Jika GERD Bayi Prematur Dibiarkan
Ariani menambahkan, jika GERD terjadi terus menerus pada bayi prematur dan dibiarkan begitu saja, maka dapat memicu masalah pertumbuhan.
“Apabila dibiarkan, GERD yang terjadi terus-menerus bisa memengaruhi pertumbuhan dan menyebabkan gangguan pernapasan, infeksi esofagus, atau bayi menolak minum.”
Belum matangnya saluran cerna bayi prematur tak hanya bisa memicu GERD tapi juga alergi makanan.
“Kemudian juga penyerapan nutrisinya bisa terganggu, karena gerak saluran cerna dan inti-inti pencernaannya itu belum optimal sehingga bisa terjadi malnutrisi. Ini bisa berdampak pada pertumbuhan bayi, misalnya berat badan turun naik, keterlambatan perkembangan, termasuk perkembangan otak.”
Advertisement
Cegah Bayi Lahir Prematur dengan Rajin Periksa Kehamilan
Dalam kesempatan yang sama, dokter spesialis anak konsultan neonatologi, Adhi Teguh Perma Iskandar menjelaskan bahwa kelahiran bayi prematur bisa dipicu kondisi ibu di masa kehamilan.
“Selain berat lahir dan usia gestasi (periode antara pembuahan hingga persalinan), yang memengaruhi kemungkinan besar komplikasi di atas adalah juga bagaimana ibu selama kehamilannya konsultasi antenatal dengan teratur pada dokter kandungan,” ujar Adhi.
Dalam hal ini, dokter kandungan berperan untuk mempersiapkan calon bayi agar bisa lahir dengan baik. Biasanya dengan memberi arahan untuk konsumsi nutrisi yang baik, injeksi pematangan paru, dijaga agar tidak kena infeksi dan lain sebagainya.

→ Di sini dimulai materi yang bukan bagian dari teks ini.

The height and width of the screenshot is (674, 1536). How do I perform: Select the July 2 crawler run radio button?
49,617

“Belum lagi memerhatikan status gizi ibu, status nutrisi ibu, komplikasi ibu selama hamil seperti hipertensi, diabetes melitus, itu juga memengaruhi persalinan prematur,” papar Adhi.
Penanganan Tepat Waktu Bisa Kurangi Gangguan Jangka Panjang
Bayi prematur kerap memiliki risiko kesehatan yang lebih tinggi ketimbang bayi pada umumnya. Maka dari itu, mereka memerlukan penanganan medis yang lebih intensif dan terarah.

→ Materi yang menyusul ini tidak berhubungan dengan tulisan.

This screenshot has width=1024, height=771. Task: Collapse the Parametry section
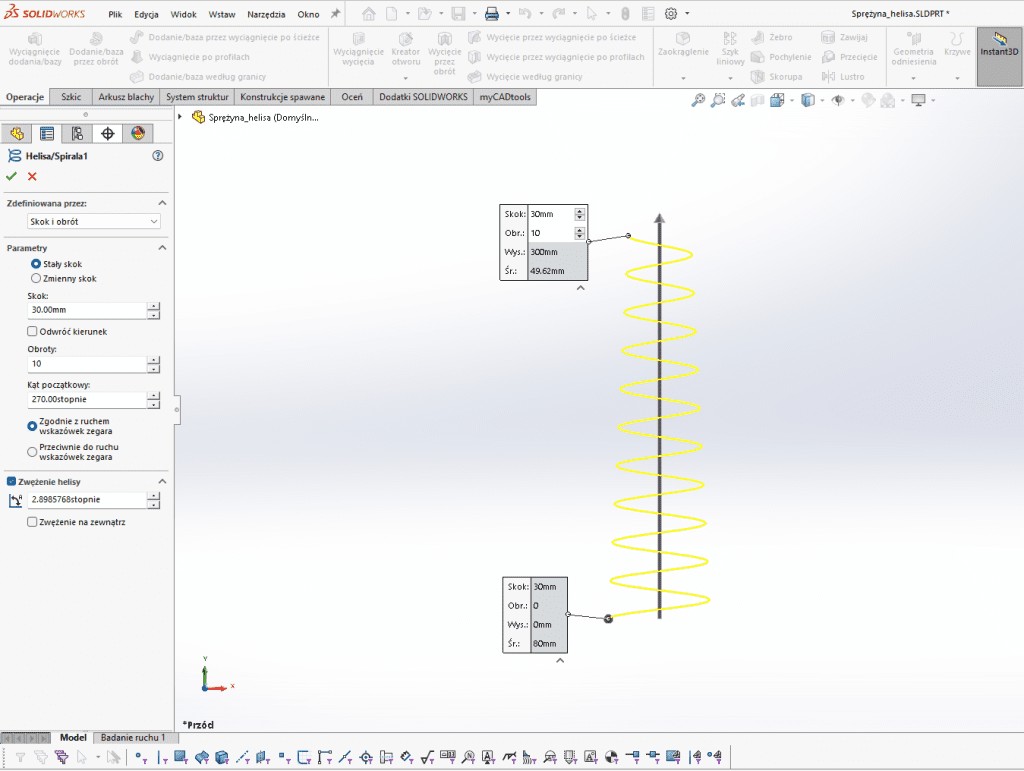[x=162, y=248]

“Keberhasilan perawatan bayi prematur sangat bergantung pada intervensi medis yang tepat waktu, termasuk pemantauan fungsi organ vital dan pertumbuhan fisik yang berkelanjutan,” kata dokter spesialis anak RSIA Bunda Jakarta, dr. I.G.A.N. Partiwi, dalam acara yang sama.

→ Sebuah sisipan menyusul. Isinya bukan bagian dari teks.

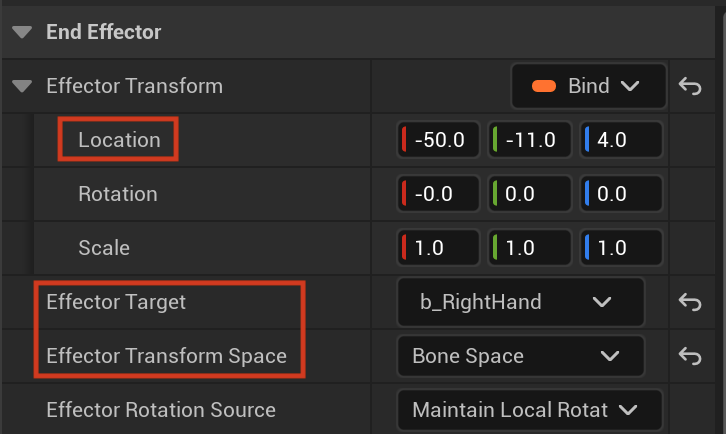Edit Location X value -50.0
This screenshot has height=434, width=726.
[438, 140]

“Setiap tahap dalam perkembangan bayi prematur, dari perawatan di NICU (Neonatology Intensive Care Unit) hingga pemantauan tumbuh kembang, harus dilakukan dengan pendekatan medis yang cermat dan multidisipliner untuk memastikan mereka dapat tumbuh dengan optimal dan mengurangi potensi gangguan jangka panjang,” ucap dokter yang akrab disapa Tiwi.